NEW ORLEANS (WVUE) - A recent study reveals more than 40 percent of retired NFL players tested showed signs of traumatic brain injury. It's an alarming statistic, but doctors say there are other, life-threatening issues retired players face at an even greater rate.
Saturday, Tulane doctors met with former professional players to make sure they weren't at risk.
"I'm 76 years old and I felt like it was about time," said former player Jerry Stovall.
It's been nearly 50 years since Stovall retired from the NFL but, with five grandchildren, he has no plans to slow down.
"We want to be with them as much as we can for as long as we can," he said. "I knew where I had come from, I wanted to know where my body was taking me for the future."
Stovall is one of many former football pros who took advantage of the NFL Player Care Foundation's health screenings at Tulane Medical Center.
"What we find is a lot of the former players are worried about concussion, CTE, chronic encephalopathy. What happens a lot of times is, they then don't worry about diabetes and high blood pressure, a lot of the things that will actually kill them," explained Dr. Gregory Stewart.
Stewart specializes in sports medicine. He says many players may neglect their health once they leave the league because they're used to easy access to medical care.
"We'll have guys come through in their '50's and '60's who the last time they saw a physician was when they were in the league," Dr. Stewart said.
What's more, he says mental health and transitional issues are the most common hurdles plaguing recently retired players, not brain injuries.
"Some guys just depressed from not being in the game, not being around it," said former Saints running back Deuce McAllister.
McAllister says he had a couple of concussions while playing, but it's the bumps, bruises and aches that remain constant reminders of his time in the NFL.

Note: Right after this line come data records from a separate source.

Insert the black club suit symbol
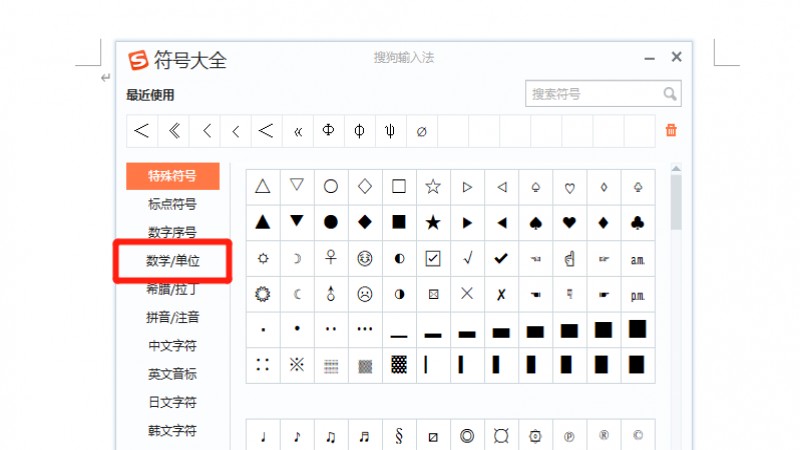The height and width of the screenshot is (450, 800). [637, 222]
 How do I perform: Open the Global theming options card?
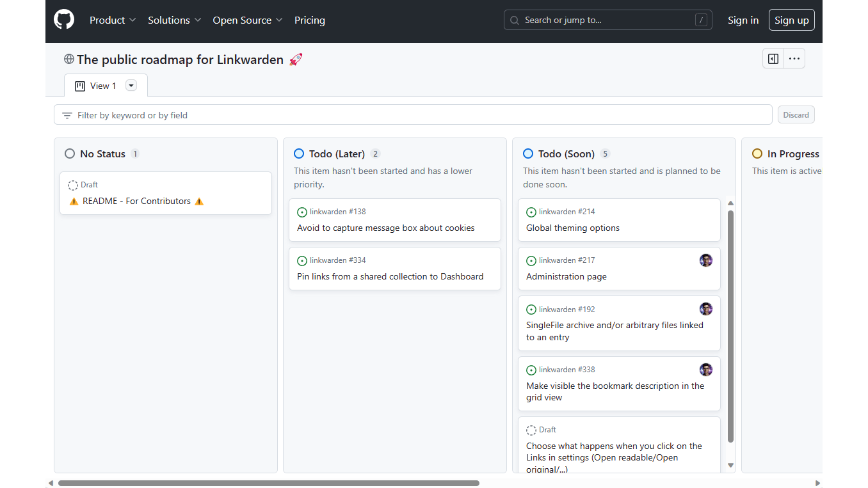pos(573,228)
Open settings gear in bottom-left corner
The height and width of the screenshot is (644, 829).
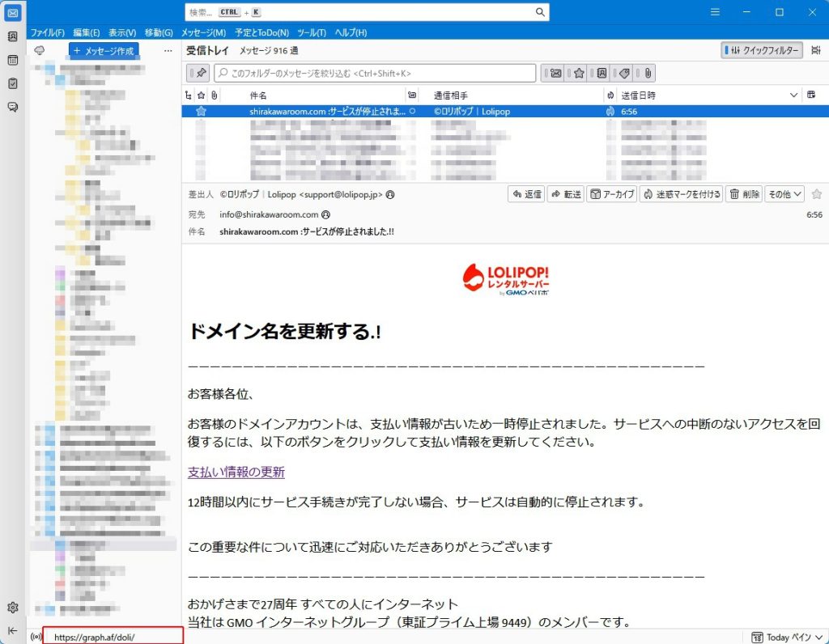pyautogui.click(x=12, y=608)
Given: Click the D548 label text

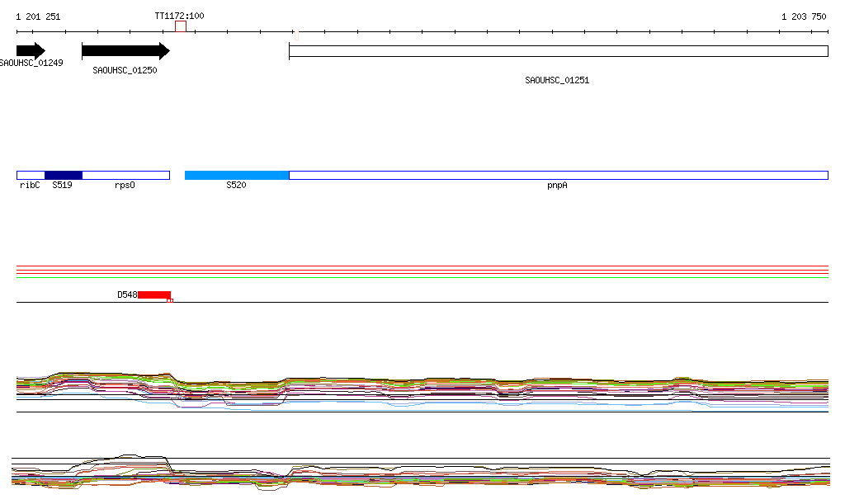Looking at the screenshot, I should pyautogui.click(x=127, y=294).
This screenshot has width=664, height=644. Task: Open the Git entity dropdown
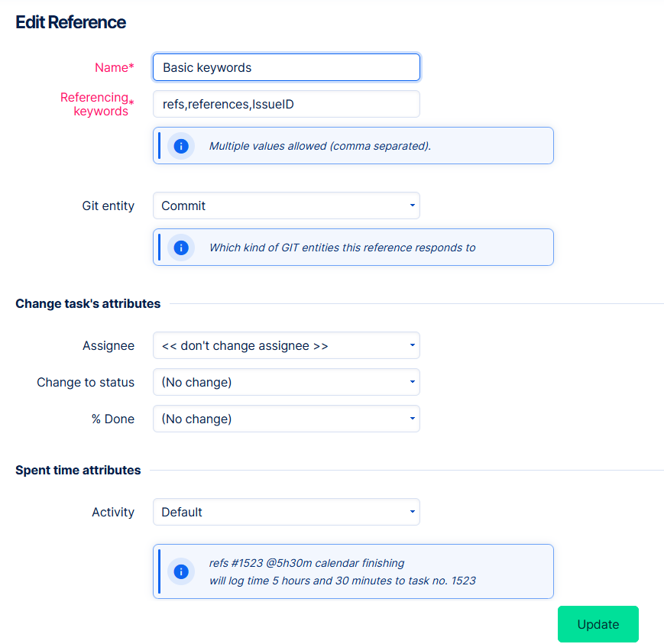pos(287,205)
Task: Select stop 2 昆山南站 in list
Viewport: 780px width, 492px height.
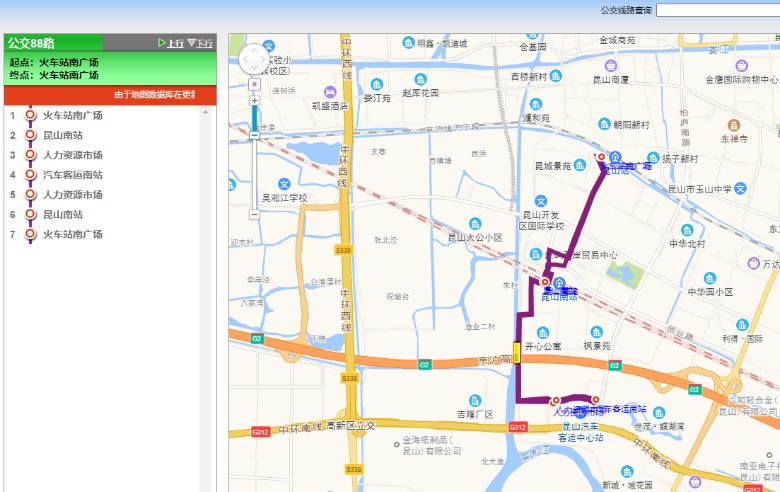Action: tap(62, 135)
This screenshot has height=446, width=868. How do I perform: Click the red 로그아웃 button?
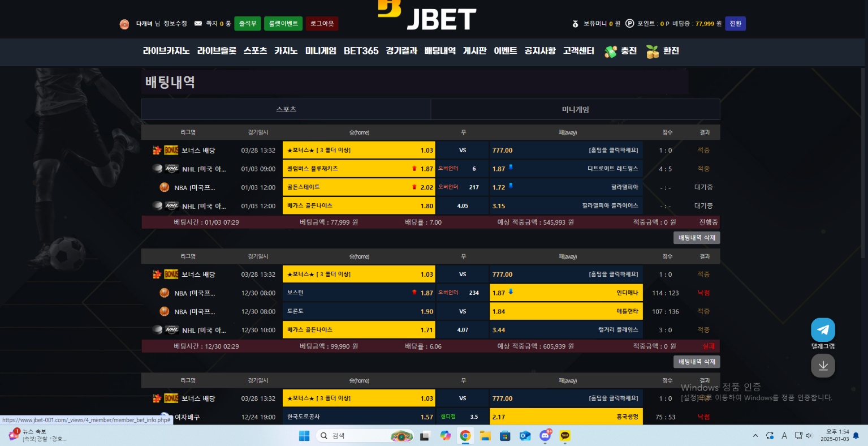point(322,24)
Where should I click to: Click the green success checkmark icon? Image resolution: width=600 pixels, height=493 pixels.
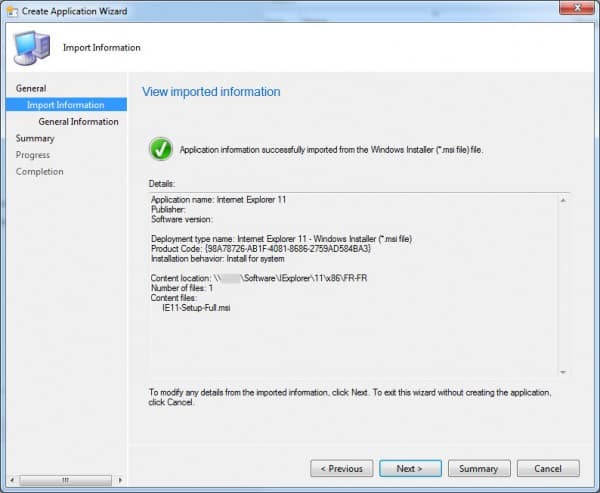(x=160, y=149)
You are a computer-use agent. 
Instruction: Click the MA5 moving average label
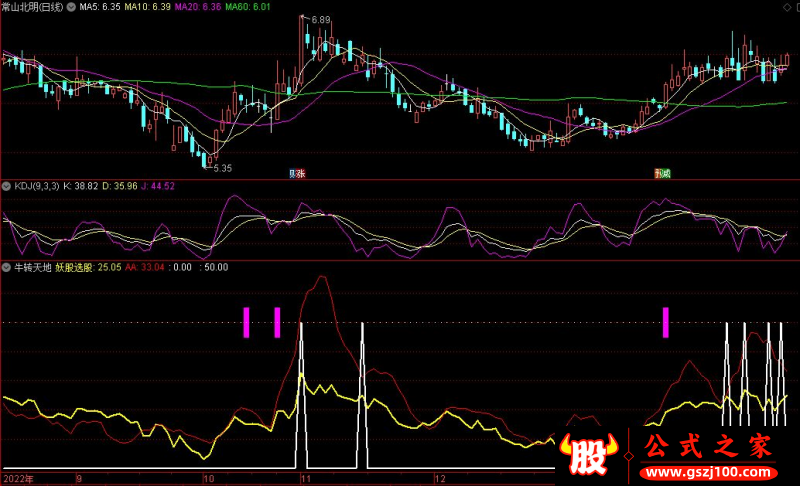(x=100, y=7)
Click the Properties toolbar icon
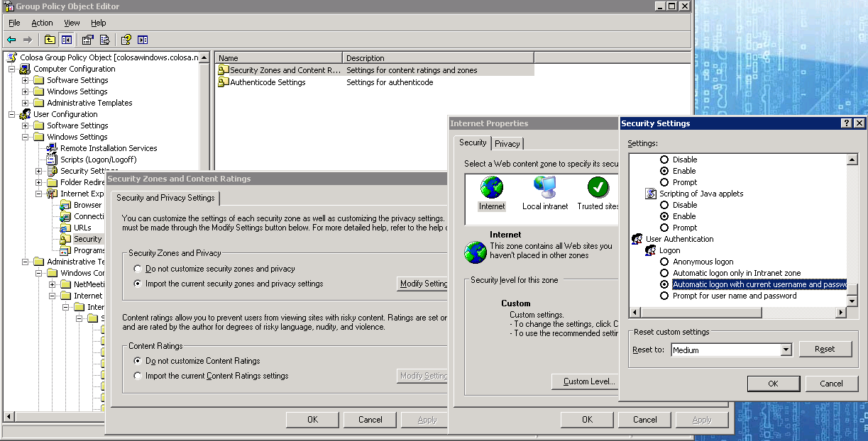The width and height of the screenshot is (868, 441). click(88, 40)

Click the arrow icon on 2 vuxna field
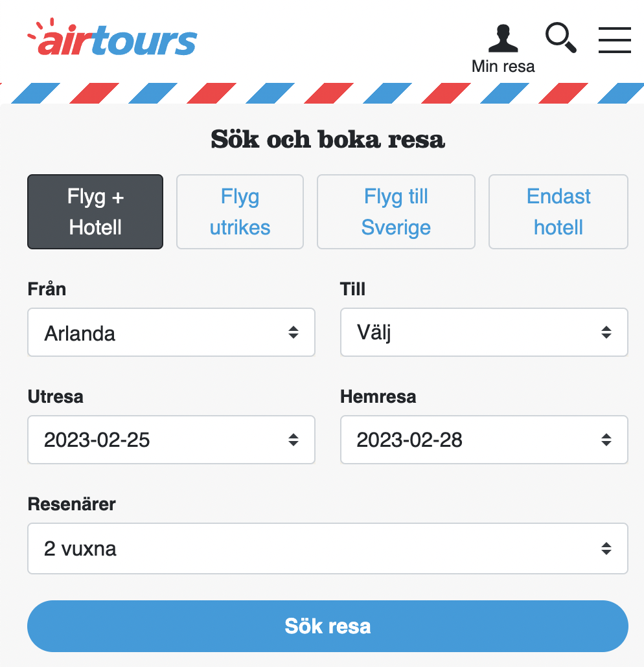[x=606, y=548]
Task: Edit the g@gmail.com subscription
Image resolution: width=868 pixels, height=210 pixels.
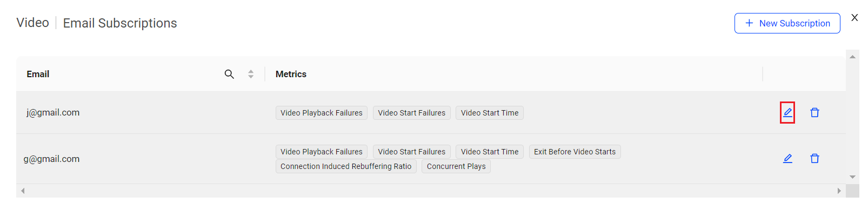Action: [x=787, y=158]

"Look, we're talking about, I had eight knee surgeries," said McAllister.
He says that's why regular check-ups are so important for the daily health of players like him.
"We're young and vigorous and we feel we can jump tall buildings in a single bound, but when we find out we're not really Super Man, what you have the ability to do then is take better care of yourself, take better care of your family," said Stovall. "Simply because your family doesn't have to worry about you."
The Player Care Foundation encourages former NFL pros to keep up with their health after they retire.